What’s more, today’s Generation Y cannot expect any Social Security or employer-sponsored pensions like their parents and grandparents have enjoyed. This means that any retirement savings falls into their hands, which is a heavy burden for any young adult to bear.
In a generation where the majority of young adults hold college degrees and unemployment rates have been high, competition for entry-level jobs after college has become stiff. Not everyone is able to get on a career track that offers benefits like a 401k retirement plan or stock investment options and countless young adults end up putting off retirement savings until that elusive career comes along.
Looking Beyond 401k Plans
The fact is, even if their employer offers a 401k retirement option, it’s not a bad idea to encourage your adult children to seek out alternative retirement savings. Individual retirement accounts are available through local banks and credit unions, so they are great options for those that don’t have a company-sponsored retirement plan.
An IRA savings account comes with certain tax advantages that vary by account type.
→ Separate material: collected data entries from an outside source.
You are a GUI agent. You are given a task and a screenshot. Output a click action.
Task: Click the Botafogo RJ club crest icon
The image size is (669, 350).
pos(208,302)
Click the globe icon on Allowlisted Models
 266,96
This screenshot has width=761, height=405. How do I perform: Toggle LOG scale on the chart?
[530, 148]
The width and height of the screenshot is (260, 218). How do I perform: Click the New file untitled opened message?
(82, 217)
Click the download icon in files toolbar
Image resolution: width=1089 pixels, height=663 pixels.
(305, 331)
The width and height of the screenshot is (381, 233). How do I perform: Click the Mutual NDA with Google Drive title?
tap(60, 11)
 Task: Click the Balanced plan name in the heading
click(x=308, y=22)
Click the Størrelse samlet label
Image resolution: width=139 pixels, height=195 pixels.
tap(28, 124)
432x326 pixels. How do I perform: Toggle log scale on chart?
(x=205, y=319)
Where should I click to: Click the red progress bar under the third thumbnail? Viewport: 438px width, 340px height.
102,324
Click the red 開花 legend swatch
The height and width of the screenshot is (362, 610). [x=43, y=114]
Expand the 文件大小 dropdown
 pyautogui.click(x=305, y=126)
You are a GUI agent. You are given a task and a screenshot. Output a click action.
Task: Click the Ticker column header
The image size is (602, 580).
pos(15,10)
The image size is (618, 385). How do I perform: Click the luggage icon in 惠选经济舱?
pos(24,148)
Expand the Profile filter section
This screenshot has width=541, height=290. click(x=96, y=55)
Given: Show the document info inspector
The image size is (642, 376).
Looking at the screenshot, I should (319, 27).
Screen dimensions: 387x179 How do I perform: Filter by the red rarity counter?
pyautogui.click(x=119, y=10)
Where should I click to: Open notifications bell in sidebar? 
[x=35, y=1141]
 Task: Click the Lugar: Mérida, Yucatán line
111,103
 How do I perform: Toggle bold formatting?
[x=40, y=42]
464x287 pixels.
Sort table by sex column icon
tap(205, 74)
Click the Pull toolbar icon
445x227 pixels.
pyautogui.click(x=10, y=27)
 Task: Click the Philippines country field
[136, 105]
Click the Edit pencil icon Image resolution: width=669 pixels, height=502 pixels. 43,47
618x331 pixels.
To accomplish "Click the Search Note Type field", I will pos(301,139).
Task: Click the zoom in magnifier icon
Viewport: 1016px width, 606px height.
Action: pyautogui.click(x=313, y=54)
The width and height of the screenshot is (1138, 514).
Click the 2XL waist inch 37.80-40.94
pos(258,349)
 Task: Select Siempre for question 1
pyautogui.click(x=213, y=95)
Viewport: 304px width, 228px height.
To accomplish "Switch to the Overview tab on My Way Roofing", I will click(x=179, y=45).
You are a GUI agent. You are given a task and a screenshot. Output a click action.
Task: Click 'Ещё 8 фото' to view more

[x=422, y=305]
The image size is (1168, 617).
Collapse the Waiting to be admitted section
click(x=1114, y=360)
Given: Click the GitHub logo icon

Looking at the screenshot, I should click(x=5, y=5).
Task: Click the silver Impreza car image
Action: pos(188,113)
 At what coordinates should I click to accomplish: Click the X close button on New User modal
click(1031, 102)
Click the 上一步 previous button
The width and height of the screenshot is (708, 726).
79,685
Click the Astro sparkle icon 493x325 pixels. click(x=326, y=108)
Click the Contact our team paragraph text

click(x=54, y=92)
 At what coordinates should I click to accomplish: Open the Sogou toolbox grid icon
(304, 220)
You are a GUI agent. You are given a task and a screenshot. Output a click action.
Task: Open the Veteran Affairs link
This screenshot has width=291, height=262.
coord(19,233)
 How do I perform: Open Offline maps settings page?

The two most popular IRA options are the Roth IRA and the Traditional IRA. With the Roth IRA option, any money put toward the retirement account is done so with after-tax funds. Contributions to the Traditional IRA are tax-deductible.
Other retirement savings options include the SEP IRA, the SIMPLE IRA and the Self-Directed IRA. The sooner a retirement account is opened and funds are contributed to it, the longer your child’s money has to grow, resulting in a more comfortable retirement.
Encourage your twenty-something child to consider retirement options now, even if that big entry-level job hasn’t come along yet. Although student loans and rent payments are often at the forefront of the minds of Generation Y, these extra years of saving could mean a huge difference in that IRA balance years from now and these are years they simply cannot get back.
At the very least, twenty-somethings should build up some sort of emergency savings fund and focus on getting debt free as quickly as possible.